The Story Behind the Darwin Trust
Every year, as I sit in the audience of the Murray Lecture, I am reminded of the profound story behind the Darwin Trust—the organization funding my PhD. A tale that not only inspires but reaffirms the translational impact of science.
The trust owes its existence to the pioneering work of Noreen and Kenneth Murray, a couple whose contributions to molecular biology revolutionized the field.
Both Noreen and Ken were PhD students at the University of Birmingham, where they met each other for the first time. Their shared passion for science blossomed into a lifelong partnership, and the two married in 1958. Following a post-doctoral stint at Stanford University in 1959, the couple returned to the UK and, in 1968, became part of the newly established Department of Molecular Biology at Edinburgh University.
In the early 1970s, they led the development of recombinant DNA technology, a groundbreaking innovation that laid the foundation for genetic engineering as we know it today. Noreen and Ken had become interested in restriction enzymes, proteins that cleave DNA only if it has a particular short stretch of nucleotide sequence known as a restriction site. Some of these enzymes cut DNA at their recognition site creating the possibility of breaking DNA molecules at defined sites and joining together fragments of different molecules that had been cut in this fashion. Noreen used her skills as a geneticist to select variants of bacteriophage (bacterial virus) lambda that only had restriction sites in a region that was not essential for its growth.
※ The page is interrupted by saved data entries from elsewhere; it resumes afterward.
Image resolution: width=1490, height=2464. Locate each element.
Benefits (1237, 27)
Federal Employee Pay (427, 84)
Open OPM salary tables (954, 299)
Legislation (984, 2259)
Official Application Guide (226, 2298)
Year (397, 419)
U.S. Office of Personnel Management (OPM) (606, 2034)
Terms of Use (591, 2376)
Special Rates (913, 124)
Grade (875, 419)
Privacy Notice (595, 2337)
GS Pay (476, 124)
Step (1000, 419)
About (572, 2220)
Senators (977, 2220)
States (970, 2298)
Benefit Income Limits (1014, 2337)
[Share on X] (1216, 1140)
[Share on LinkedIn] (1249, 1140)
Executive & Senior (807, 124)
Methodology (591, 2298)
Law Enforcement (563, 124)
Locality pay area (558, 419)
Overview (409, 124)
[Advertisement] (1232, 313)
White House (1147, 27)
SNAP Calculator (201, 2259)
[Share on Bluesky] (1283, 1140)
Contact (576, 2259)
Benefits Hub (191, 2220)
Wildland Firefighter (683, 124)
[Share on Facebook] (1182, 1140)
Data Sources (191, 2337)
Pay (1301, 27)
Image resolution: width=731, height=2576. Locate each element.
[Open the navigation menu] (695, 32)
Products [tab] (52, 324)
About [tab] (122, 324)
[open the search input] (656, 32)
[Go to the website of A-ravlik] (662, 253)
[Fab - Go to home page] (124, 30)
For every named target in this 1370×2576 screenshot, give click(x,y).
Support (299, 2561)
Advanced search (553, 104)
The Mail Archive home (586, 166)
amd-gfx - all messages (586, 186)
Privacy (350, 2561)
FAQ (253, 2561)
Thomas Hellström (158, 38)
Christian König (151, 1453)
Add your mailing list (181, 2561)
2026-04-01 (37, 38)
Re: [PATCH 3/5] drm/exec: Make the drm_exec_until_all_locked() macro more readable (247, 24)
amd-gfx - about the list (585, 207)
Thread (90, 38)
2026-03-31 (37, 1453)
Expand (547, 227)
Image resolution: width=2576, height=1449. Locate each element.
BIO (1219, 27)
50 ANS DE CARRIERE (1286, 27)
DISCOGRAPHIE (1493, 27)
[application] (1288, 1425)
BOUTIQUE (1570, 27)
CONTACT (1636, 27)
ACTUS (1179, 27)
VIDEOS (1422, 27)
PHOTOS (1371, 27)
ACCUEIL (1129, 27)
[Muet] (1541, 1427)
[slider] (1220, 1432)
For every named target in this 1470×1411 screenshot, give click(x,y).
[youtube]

These lambda vectors could be cut at the remaining sites and foreign DNA could be inserted producing recombinant molecules that could further be amplified in bacteria.
Noreen assessed that inserting foreign genes into bacteria might allow production of profuse amounts of the corresponding proteins for experimental and therapeutic purposes.
The Murrays created the first approved hepatitis B vaccine for human use, a breakthrough that brought Edinburgh and the UK to the forefront of scientific research. Kenneth Murray co-founded the biotech company Biogen, which patented the vaccine.
Murray used his share of the royalties from his vaccine to establish the Darwin Trust, which supports education and research in natural science till the day.
The Murrays’ contributions were not just a step forward for science but also a testament to the social values embedded in their work.
I feel, this transcending course of science, the way a discovery in the lab impacts lives, saves some, creates some, is revolutionary in its true sense. And this is what keeps one going at 8 pm on a Friday in the lab when experiments fail, but hope doesn't.